5 Tue Deadlock and other communication issues. POSIX-threads, intro. to PVM and MPI. OH-pages 105-122.
  Thu More MPI. OH-pages 123-139. Answer to a question: No, a process cannot belong to two communicators in MPI_Comm_split (MPI hangs if you try :-). Could not find anything written about it.

wrap was OK (I was a bit tired though :-). On page 138, the second parameter is out of bounds, but it is OK, since the second element of wrap is 1.

page 136, floor(rank / 5) can be written rank / 5 due to integer division (so floor is not necessary).

Monday: the labs are graded, look outside my office. I will bring the labs on Thursday's lecture.
6 Thu OpenMP. Pages 1-28 (in the latest version). Bring your calendar next time. We are going to decide the exam-schedule.
7 Tue More OpenMP. OH-pages 29-59.

Two typos:
page 41: should be double *private_sum
page 55: should be {99, 99, 99, 99}
The exam takes place May 24-May 25.
There is a list outside my office where you can sign up for a time.
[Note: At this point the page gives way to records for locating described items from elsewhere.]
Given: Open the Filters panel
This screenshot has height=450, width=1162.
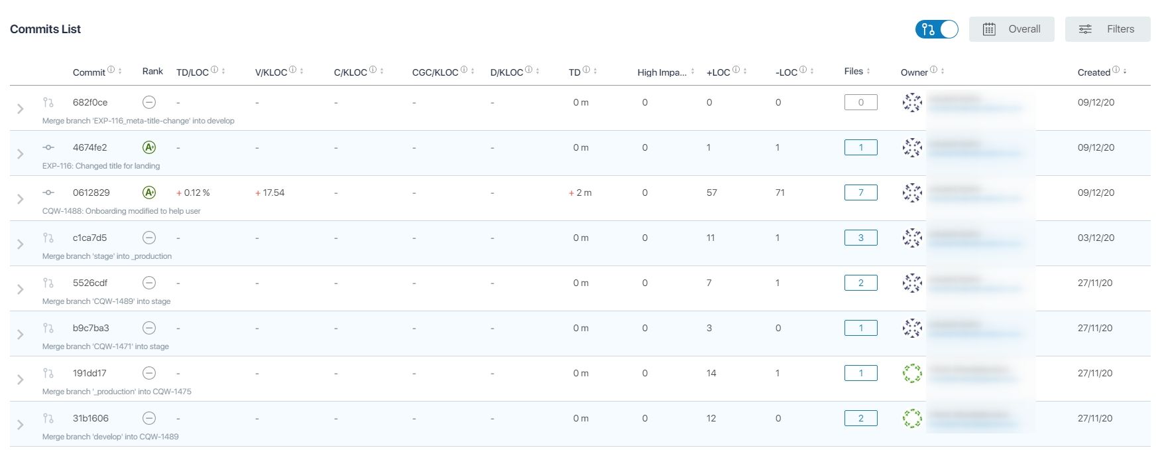Looking at the screenshot, I should coord(1107,29).
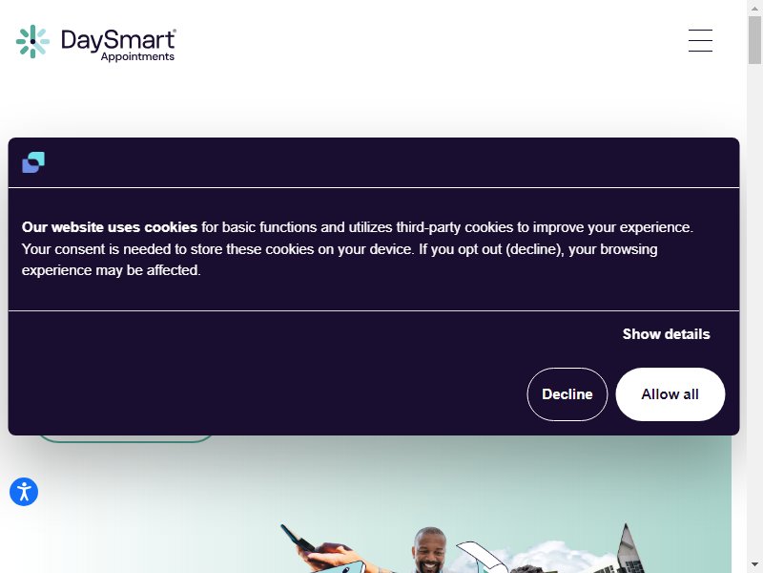The height and width of the screenshot is (573, 763).
Task: Click the DaySmart starburst logo icon
Action: click(x=32, y=41)
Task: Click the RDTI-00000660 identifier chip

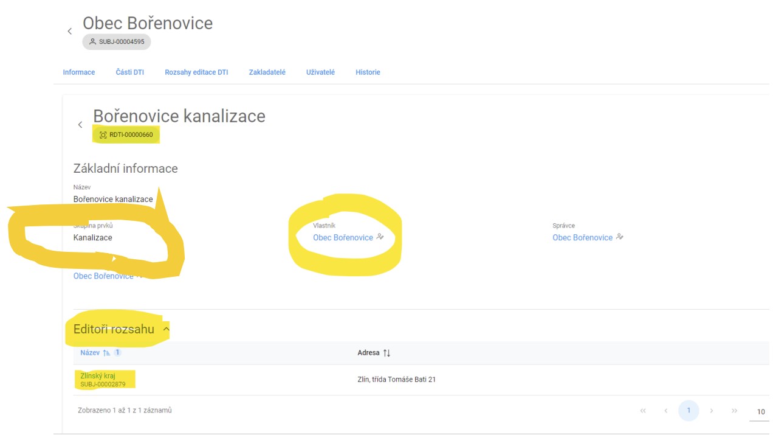Action: point(126,134)
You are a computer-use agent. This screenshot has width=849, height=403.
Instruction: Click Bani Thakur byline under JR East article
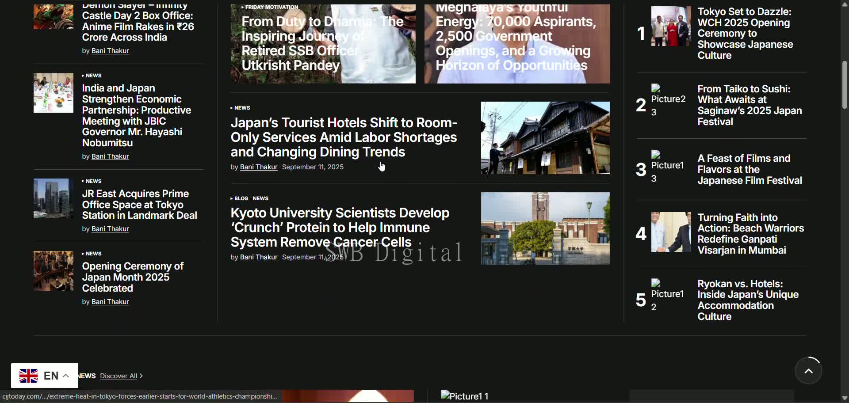click(x=110, y=228)
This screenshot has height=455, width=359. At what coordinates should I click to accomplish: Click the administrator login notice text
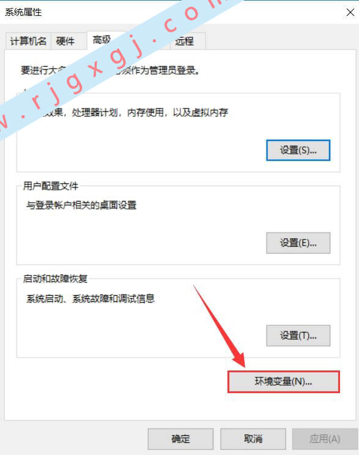coord(110,70)
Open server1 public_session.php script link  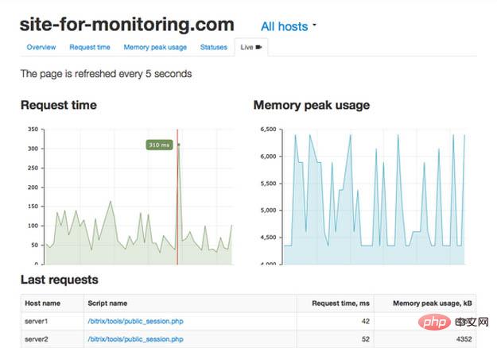click(136, 321)
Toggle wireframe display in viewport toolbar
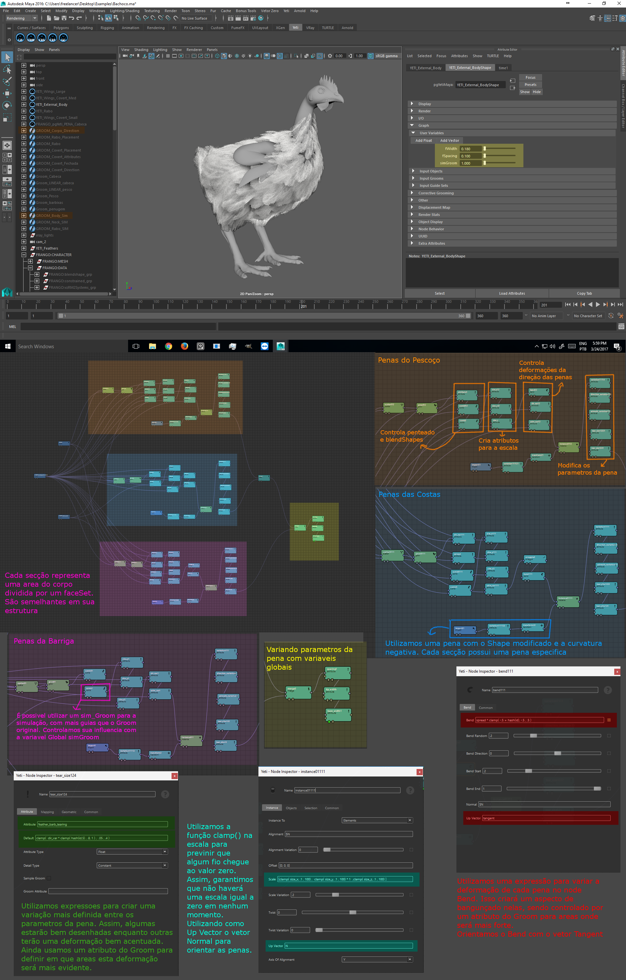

Noticed that ps2pdf destroys the PostScript-files somewhat. For that reason I have put the PS-files on this page as well.
  Thu The last part of OpenMP. OH-pages  60-72.
An intro. to GPU-programming using CUDA (see the special handout). OH-pages 1-8 in some detail. Pages 9-15 superficially.
This was the last lecture.
Had the course evaluation today.
8 Tue No lecture, but lab as usual. I have graded lab 2. You find it outside my office in the red plastic box.